For teens, depression can affect more than their relationships and educational achievement — it can harm their future prospects. But a new study suggests that many of these young people could reap long-term benefits from psychological counseling.
“Depression can seriously impair people’s lives, and in many cases begins during their teenage years,” said Ian Goodyer, a professor at the department of psychiatry at the University of Cambridge in England. “If we can tackle it early on, evidence suggests we can reduce the chances of severe depression returning.”
According to background material provided in a university news release, psychological treatments are effective in the short term in about 70 percent of adolescents with depression. But it’s not clear how these patients fare in the long term, the study authors noted.

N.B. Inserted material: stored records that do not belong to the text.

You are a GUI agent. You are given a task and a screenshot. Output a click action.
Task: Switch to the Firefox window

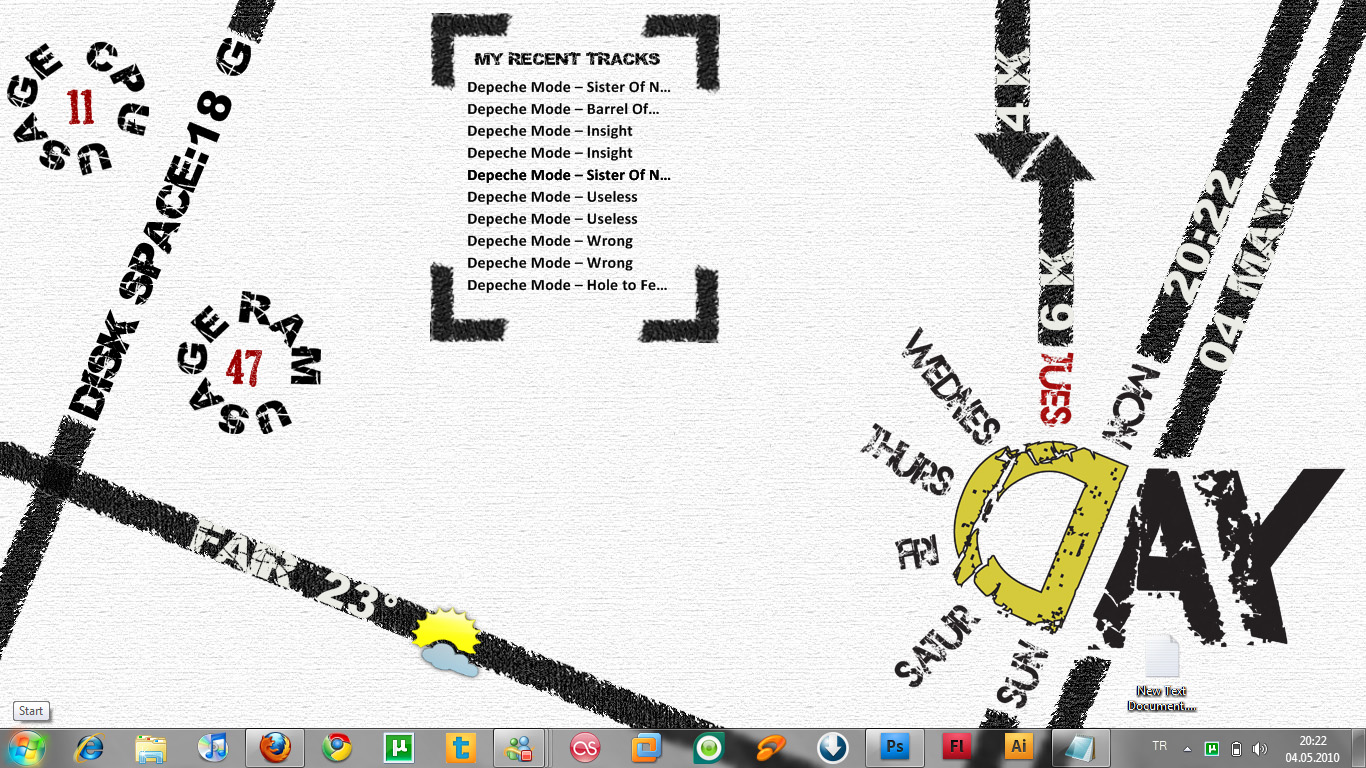point(275,747)
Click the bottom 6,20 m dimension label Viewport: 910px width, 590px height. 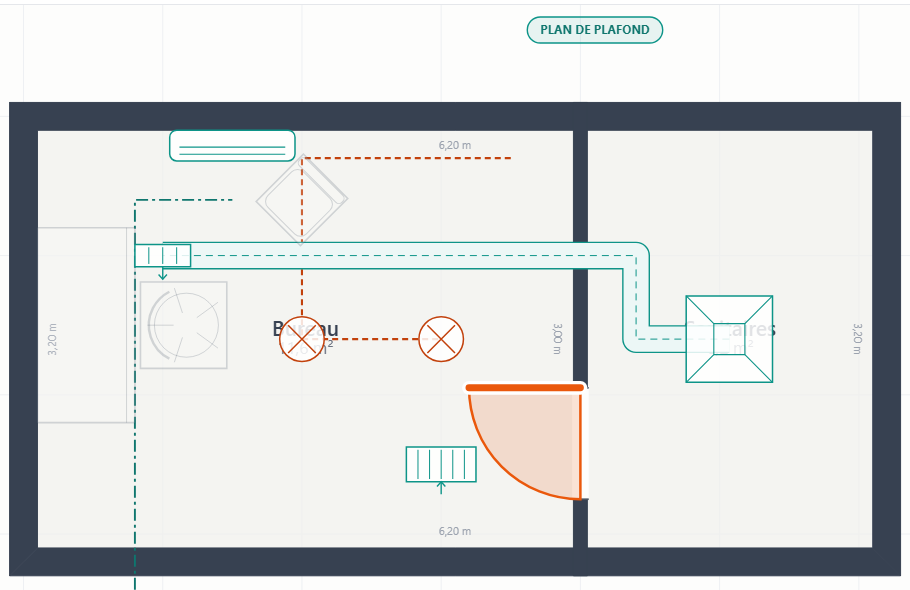coord(455,531)
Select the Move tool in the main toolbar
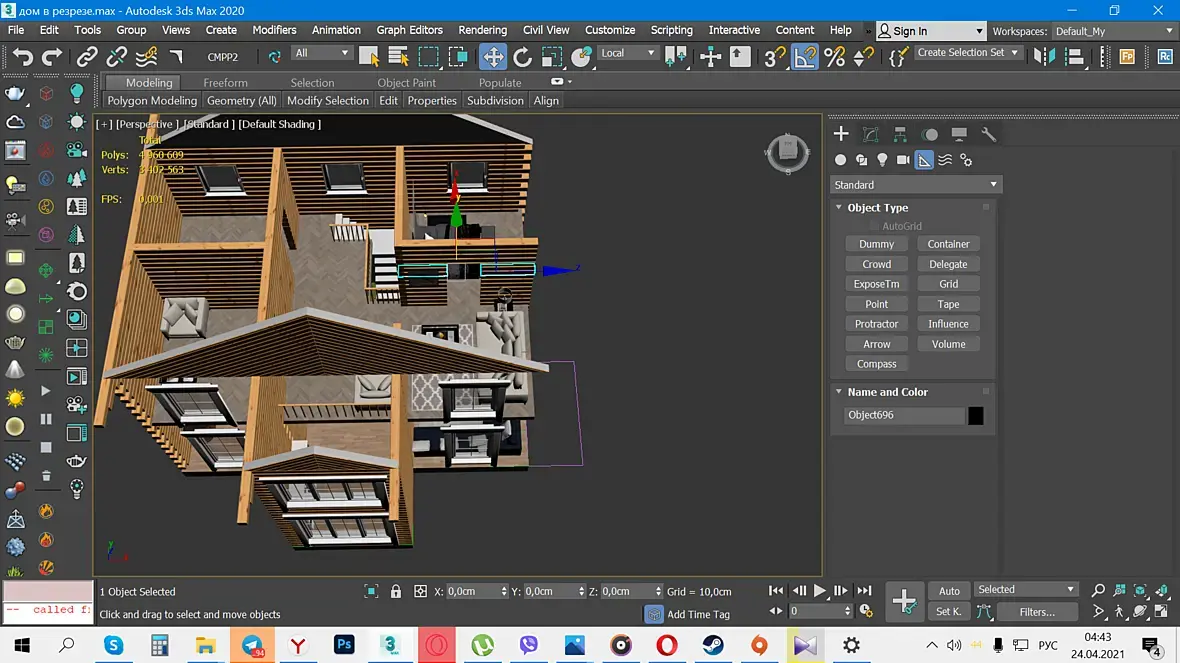Image resolution: width=1180 pixels, height=663 pixels. (x=493, y=56)
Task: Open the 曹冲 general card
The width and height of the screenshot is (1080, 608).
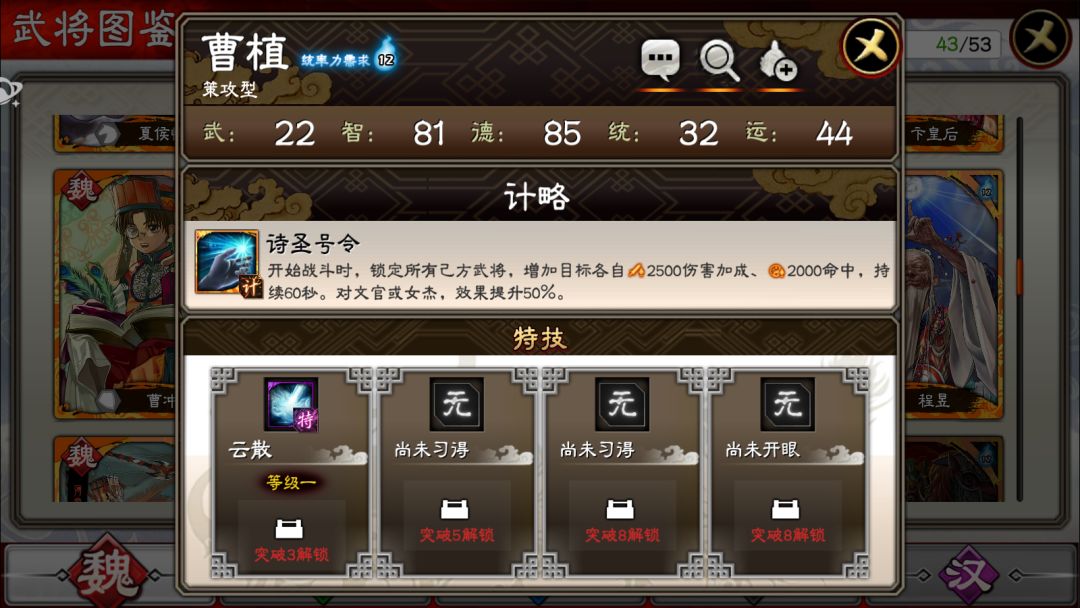Action: pos(114,293)
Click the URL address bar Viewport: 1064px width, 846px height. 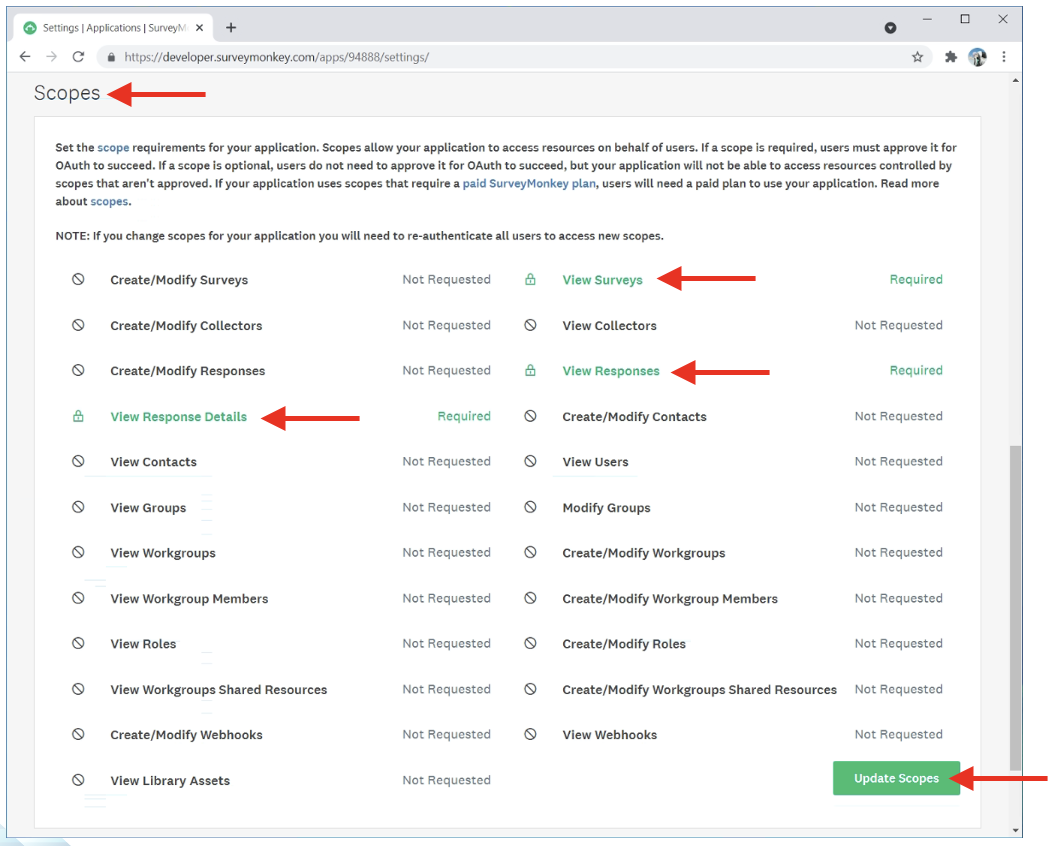point(500,57)
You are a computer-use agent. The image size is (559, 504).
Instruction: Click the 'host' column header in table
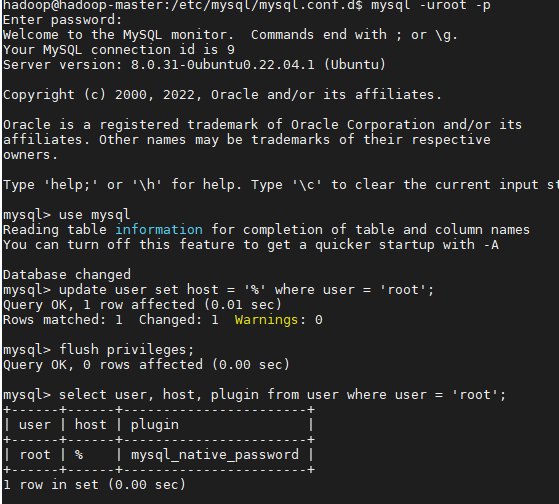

The study included 465 teens in England who had been diagnosed with depression.
The participants were randomly assigned to one of three treatments: cognitive behavior therapy (focusing on changing how people think); short-term psychoanalytic therapy (focusing on topics like dreams, memories and the unconscious); or a brief psychosocial intervention (focusing on strategies like encouraging pleasurable activities and combating loneliness).
The researchers found that 70 percent of the teens improved to a significant extent no matter which approach they tried. In those who benefited from treatment, their depression symptoms had declined by 50 percent over the next year.
“This is very promising, and shows that at least two-thirds of teenagers may benefit from these psychiatric treatments, which in theory reduce the risk of recurrence,” study co-author Peter Fonagy said in the news release. He is a professor with the Anne Freud Center and University College London.
“Of course, this means that there are still a substantial proportion of teenagers who do not benefit and we need to understand why this should be the case and find appropriate treatments to help them, too,” Fonagy added.
The study was published Nov. 30 in The Lancet Psychiatry.